Una vez que estas dentro lo tienes más jodido porque tienes que cerrarlas hacia
ti sin manivela ni nada.
La instalación
eléctrica de la casa merece una mención especial. Todo a la vista, es decir, lo
mismo da que sea el cable de la luz, que del telefonillo, que de la supuesta
tele que no tenemos. “Al fresco” y punto. Si acaso le pones un rodapié por
encima pero, oye, sobre la marcha.
Mi cuarto es
cómodo, bueno lo será cuando tenga perchas y no tenga que apilar los abrigos
encima de mi pupitre-cómoda. Este mueble es una de las grandes apuestas decorativas
en lo que a la temporada que viene se refiere, parece una especie de aparador
con estanterías y unos cajones, pero cuando abres éstos: tachan! Salen a tu
encuentro unos magníficos apuntes. Esta tarde, resignada, les iba a echar una
ojeadita acercando una de las sillas de la cocina a mi mueble pero siendo
realista me he ido a la cocina y desde aquí es donde os estoy escribiendo
ahora. Así que ese cajón es mejor que se mantenga cerrado, al menos de momento.
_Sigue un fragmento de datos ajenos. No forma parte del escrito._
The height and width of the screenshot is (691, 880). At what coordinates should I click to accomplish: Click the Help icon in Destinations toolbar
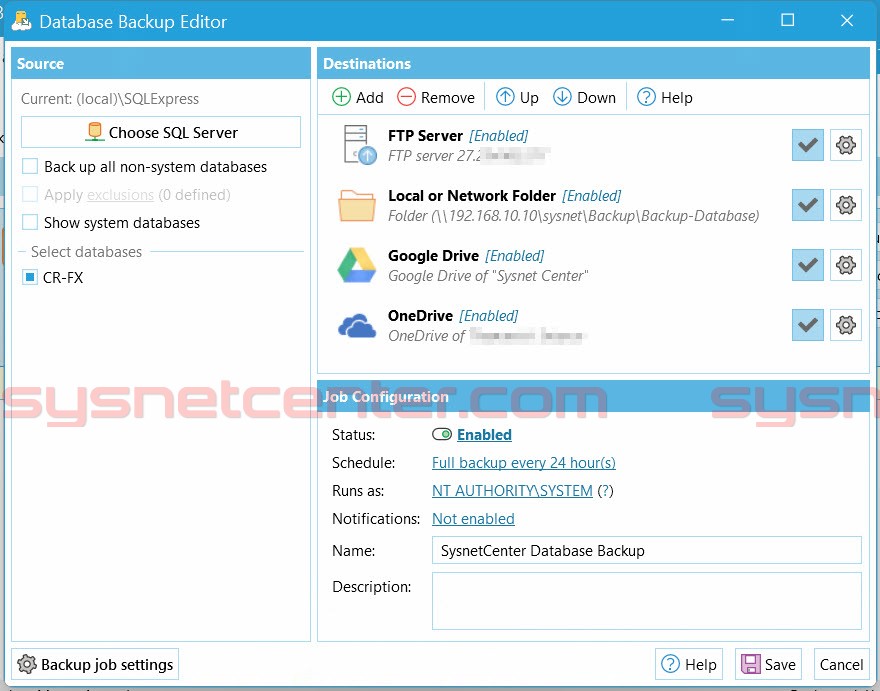pos(646,97)
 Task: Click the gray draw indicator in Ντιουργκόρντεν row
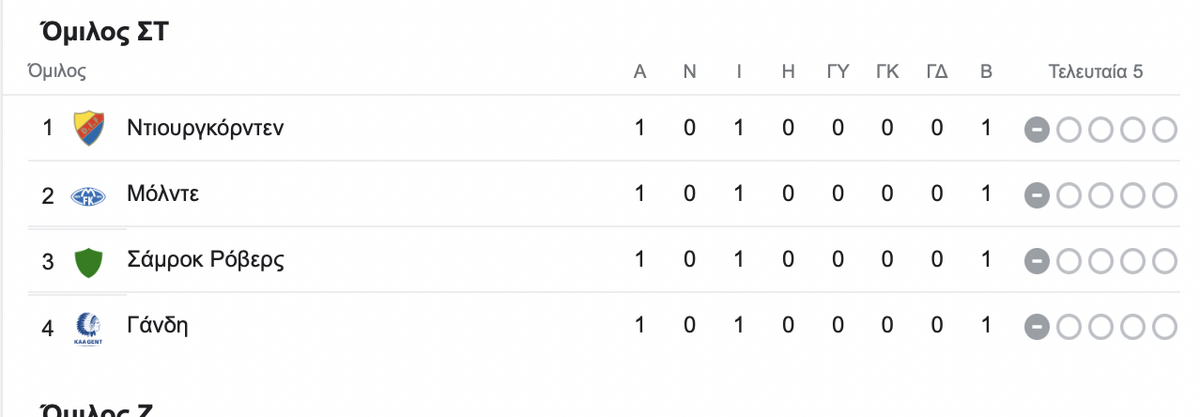[1037, 129]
En mi cuarto también tengo un nórdico muy discreto con una funda salpicada de
rosas rojas sobre tela negra negra, más negra que la camisa de Juanes. Lo que
resulta de lo más zhen que te puedas echar a la cara cuando te dispones a
echarte una cabezadita. También hay una lámpara grande de bolas de cristal y
unas cortinas de brilli-brilli que harían las delicias de cualquier decorador
(Isa, pienso en ti).
La cocina está más
o menos apañá, y los baños que son 2, más o menos también, aunque hay uno que
es como un cuarto de castigo pero no sigo porque sino no vais a venir a verme.
Jejeje J
De momento estoy
disfrutando de todos los inconveninetes de la casa y me siento agusto aquí, quizá,
en parte, por las personas con quienes la comparto.